• _THE PROBLEM_: Could you set down exactly the lines in the records below between the line holding "Given: Enable the Percent Snap toggle" and the line holding "The height and", inclusive?

• _RECORDS FOR PROCESSING_:
================

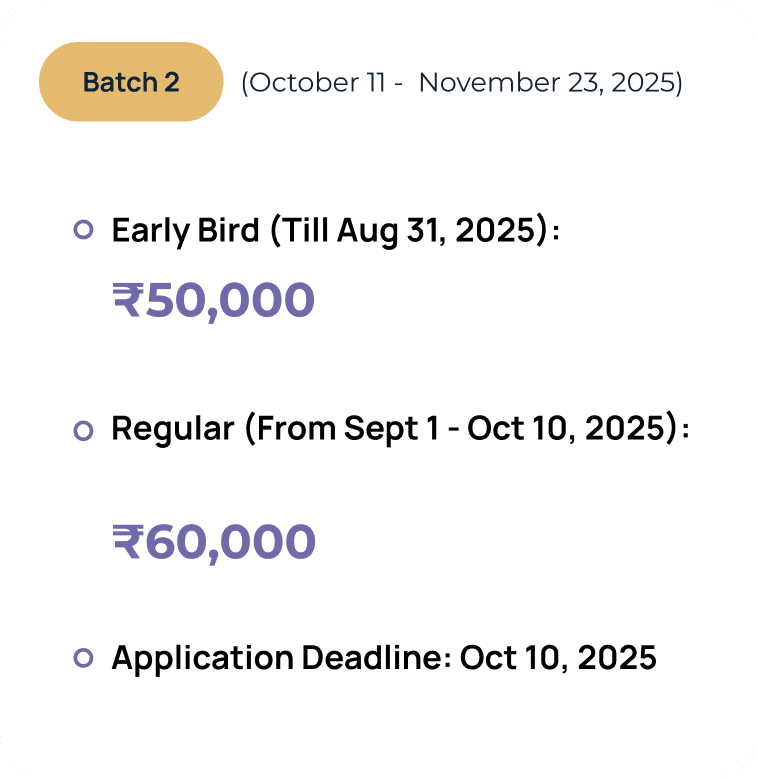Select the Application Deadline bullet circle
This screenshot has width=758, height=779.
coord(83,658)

================

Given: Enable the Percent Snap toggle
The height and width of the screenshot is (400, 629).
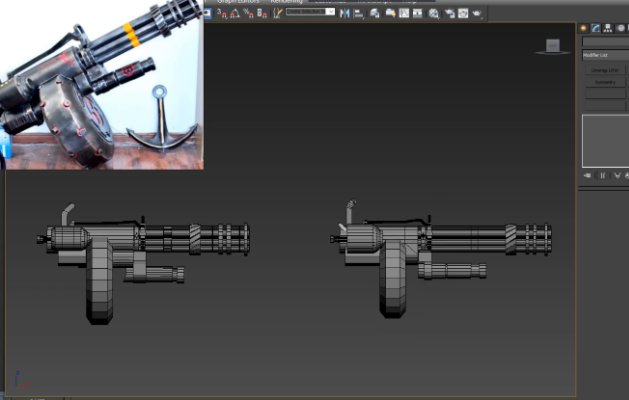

================

• _WRITTEN REPLY_:
Given: Enable the Percent Snap toggle
The height and width of the screenshot is (400, 629).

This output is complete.